Recently, I was at a dinner event and mentioned in conversation that I intend to be a homeschooling mother “when I grow up.” An acquaintance and fellow student sitting next to me responded that he was terribly glad his parents hadn’t chosen to homeschool him, as he would have gone crazy if his mother had taught him all he knew academically. Interestingly, that’s not a very uncommon reaction.
I have two significant reactions to that sort of remark. The first is to wonder why it is that someone who probably knows very little about homeschooling feels as if they should criticize someone else’s parenting decisions. It doesn’t make me mad, and it isn’t a very critical remark, but it’s such a frequent reaction and I have a hard time understanding it. After all, I would consider it tactless to say things like, “I’m glad I didn’t go to public school; they’re so dangerous” when someone mentions they went to public school.
The thing that really strikes me, though, is the way people seem unable to imagine happily spending that much time with their families. Looking back on my childhood, having my mom always around and available and involved in my life was a huge deal. She was, and still is, a role model to me. Sure, we had our fights, but even in the middle of them I knew she loved me.

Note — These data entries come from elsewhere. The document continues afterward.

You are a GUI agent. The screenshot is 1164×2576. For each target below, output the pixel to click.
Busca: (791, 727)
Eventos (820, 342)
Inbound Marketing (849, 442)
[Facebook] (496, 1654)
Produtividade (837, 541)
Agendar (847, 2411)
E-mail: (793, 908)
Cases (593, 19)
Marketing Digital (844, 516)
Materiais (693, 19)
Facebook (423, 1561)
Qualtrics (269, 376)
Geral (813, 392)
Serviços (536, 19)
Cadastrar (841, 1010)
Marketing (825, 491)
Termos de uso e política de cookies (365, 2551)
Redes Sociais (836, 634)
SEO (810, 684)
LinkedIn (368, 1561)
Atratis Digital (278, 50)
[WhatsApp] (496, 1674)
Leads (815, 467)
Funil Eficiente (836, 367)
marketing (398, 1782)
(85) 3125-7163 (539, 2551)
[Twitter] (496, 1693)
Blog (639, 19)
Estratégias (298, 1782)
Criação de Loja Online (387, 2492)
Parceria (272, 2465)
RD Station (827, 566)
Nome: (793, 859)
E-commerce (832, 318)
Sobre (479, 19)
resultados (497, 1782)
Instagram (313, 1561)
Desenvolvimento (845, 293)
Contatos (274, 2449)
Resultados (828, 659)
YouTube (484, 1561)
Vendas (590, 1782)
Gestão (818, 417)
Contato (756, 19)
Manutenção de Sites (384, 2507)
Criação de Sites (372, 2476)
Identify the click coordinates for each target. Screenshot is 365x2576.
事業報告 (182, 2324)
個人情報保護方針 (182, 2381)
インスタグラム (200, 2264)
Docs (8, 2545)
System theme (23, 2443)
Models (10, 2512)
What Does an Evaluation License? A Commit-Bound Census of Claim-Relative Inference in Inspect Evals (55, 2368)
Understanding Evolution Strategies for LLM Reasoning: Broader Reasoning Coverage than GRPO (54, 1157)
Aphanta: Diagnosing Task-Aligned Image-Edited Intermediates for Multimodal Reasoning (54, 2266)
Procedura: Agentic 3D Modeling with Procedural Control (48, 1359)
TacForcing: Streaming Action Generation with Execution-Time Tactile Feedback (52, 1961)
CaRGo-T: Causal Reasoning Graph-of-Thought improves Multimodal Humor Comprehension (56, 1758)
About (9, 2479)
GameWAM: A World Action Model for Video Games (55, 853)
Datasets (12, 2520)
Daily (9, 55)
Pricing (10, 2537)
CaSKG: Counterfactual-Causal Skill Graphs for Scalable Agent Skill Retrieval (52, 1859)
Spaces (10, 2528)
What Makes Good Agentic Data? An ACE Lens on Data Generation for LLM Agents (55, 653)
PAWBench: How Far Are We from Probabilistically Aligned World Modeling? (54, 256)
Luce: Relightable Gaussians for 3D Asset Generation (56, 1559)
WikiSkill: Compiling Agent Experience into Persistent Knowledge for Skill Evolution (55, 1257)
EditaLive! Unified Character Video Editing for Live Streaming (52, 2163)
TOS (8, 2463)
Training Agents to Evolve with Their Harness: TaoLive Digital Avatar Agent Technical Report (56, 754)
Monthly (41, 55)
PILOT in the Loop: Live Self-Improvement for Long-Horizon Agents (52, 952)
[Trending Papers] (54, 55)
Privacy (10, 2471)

When I started going to public high school, Mom always packed my lunches for me and decorated the paper bags with stickers and silly quotes. My friends laughed, but they always wanted to see what was on my bag each day, and I loved it because I knew my mom loved me and took the time to look for things to make me smile. Once I forgot my lunch at home, and Mom brought it to me even as one of my teachers disgustedly declared, “I would never do that for my kids!” (And I’m glad I’m not your kid, I thought to myself).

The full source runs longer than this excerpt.